(Stored data)
+++
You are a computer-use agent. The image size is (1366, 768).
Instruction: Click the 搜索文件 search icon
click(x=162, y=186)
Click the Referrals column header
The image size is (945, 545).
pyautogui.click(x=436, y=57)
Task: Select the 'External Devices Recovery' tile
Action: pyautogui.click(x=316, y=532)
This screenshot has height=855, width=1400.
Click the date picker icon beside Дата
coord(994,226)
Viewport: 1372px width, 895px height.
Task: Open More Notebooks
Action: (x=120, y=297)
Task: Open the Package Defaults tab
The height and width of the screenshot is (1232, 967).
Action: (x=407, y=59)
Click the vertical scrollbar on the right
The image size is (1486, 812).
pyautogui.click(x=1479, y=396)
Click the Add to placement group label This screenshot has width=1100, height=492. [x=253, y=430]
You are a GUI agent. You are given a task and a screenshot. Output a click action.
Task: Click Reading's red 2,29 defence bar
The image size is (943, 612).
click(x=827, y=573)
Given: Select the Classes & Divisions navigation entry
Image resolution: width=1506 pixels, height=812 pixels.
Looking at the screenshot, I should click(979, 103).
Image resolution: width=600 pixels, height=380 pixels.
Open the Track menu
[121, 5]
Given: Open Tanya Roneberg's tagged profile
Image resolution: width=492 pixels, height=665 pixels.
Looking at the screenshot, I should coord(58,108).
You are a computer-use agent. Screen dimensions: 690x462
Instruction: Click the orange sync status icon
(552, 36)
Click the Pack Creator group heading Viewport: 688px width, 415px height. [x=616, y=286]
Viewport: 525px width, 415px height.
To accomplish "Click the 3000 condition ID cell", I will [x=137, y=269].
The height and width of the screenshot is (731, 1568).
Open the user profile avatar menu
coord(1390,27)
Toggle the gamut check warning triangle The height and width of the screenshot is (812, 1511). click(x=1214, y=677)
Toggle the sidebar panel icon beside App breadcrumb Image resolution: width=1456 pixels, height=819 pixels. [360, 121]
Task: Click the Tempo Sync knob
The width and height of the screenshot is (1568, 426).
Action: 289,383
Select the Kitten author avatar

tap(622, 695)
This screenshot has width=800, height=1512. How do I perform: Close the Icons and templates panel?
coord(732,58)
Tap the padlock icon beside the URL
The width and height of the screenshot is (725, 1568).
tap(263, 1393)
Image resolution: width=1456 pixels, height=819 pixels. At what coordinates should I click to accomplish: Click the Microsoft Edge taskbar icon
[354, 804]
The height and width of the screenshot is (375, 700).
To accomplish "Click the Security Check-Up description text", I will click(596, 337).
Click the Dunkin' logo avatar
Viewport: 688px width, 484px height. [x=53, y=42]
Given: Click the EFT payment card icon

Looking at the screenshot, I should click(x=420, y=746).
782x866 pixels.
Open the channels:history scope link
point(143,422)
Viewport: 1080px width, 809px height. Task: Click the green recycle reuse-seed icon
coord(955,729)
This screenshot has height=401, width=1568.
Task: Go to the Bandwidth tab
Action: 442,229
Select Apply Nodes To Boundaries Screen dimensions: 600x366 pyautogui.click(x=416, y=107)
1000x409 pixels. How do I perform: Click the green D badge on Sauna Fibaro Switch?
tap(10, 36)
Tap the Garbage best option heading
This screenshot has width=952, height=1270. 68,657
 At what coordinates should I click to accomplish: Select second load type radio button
+++
Direction:
Can you print every record above again, word for word and in the same order?

Completed task:
You are a computer-use agent. The image size is (1366, 768).
Instruction: Click the 搜索文件 search icon
click(x=162, y=186)
Click the Referrals column header
The image size is (945, 545).
pyautogui.click(x=436, y=57)
Task: Select the 'External Devices Recovery' tile
Action: pyautogui.click(x=316, y=532)
This screenshot has height=855, width=1400.
Click the date picker icon beside Дата
coord(994,226)
Viewport: 1372px width, 895px height.
Task: Open More Notebooks
Action: (x=120, y=297)
Task: Open the Package Defaults tab
The height and width of the screenshot is (1232, 967).
Action: (x=407, y=59)
Click the vertical scrollbar on the right
The image size is (1486, 812).
pyautogui.click(x=1479, y=396)
Click the Add to placement group label This screenshot has width=1100, height=492. [x=253, y=430]
You are a GUI agent. You are given a task and a screenshot. Output a click action.
Task: Click Reading's red 2,29 defence bar
The image size is (943, 612).
click(x=827, y=573)
Given: Select the Classes & Divisions navigation entry
Image resolution: width=1506 pixels, height=812 pixels.
Looking at the screenshot, I should click(979, 103).
Image resolution: width=600 pixels, height=380 pixels.
Open the Track menu
[121, 5]
Given: Open Tanya Roneberg's tagged profile
Image resolution: width=492 pixels, height=665 pixels.
Looking at the screenshot, I should coord(58,108).
You are a computer-use agent. Screen dimensions: 690x462
Instruction: Click the orange sync status icon
(552, 36)
Click the Pack Creator group heading Viewport: 688px width, 415px height. [x=616, y=286]
Viewport: 525px width, 415px height.
To accomplish "Click the 3000 condition ID cell", I will [x=137, y=269].
The height and width of the screenshot is (731, 1568).
Open the user profile avatar menu
coord(1390,27)
Toggle the gamut check warning triangle The height and width of the screenshot is (812, 1511). click(x=1214, y=677)
Toggle the sidebar panel icon beside App breadcrumb Image resolution: width=1456 pixels, height=819 pixels. [360, 121]
Task: Click the Tempo Sync knob
The width and height of the screenshot is (1568, 426).
Action: 289,383
Select the Kitten author avatar

tap(622, 695)
This screenshot has width=800, height=1512. How do I perform: Close the Icons and templates panel?
coord(732,58)
Tap the padlock icon beside the URL
The width and height of the screenshot is (725, 1568).
tap(263, 1393)
Image resolution: width=1456 pixels, height=819 pixels. At what coordinates should I click to accomplish: Click the Microsoft Edge taskbar icon
[354, 804]
The height and width of the screenshot is (375, 700).
To accomplish "Click the Security Check-Up description text", I will click(596, 337).
Click the Dunkin' logo avatar
Viewport: 688px width, 484px height. [x=53, y=42]
Given: Click the EFT payment card icon

Looking at the screenshot, I should click(x=420, y=746).
782x866 pixels.
Open the channels:history scope link
point(143,422)
Viewport: 1080px width, 809px height. Task: Click the green recycle reuse-seed icon
coord(955,729)
This screenshot has height=401, width=1568.
Task: Go to the Bandwidth tab
Action: 442,229
Select Apply Nodes To Boundaries Screen dimensions: 600x366 pyautogui.click(x=416, y=107)
1000x409 pixels. How do I perform: Click the green D badge on Sauna Fibaro Switch?
tap(10, 36)
Tap the Garbage best option heading
This screenshot has width=952, height=1270. 68,657
 At what coordinates should I click to accomplish: Select second load type radio button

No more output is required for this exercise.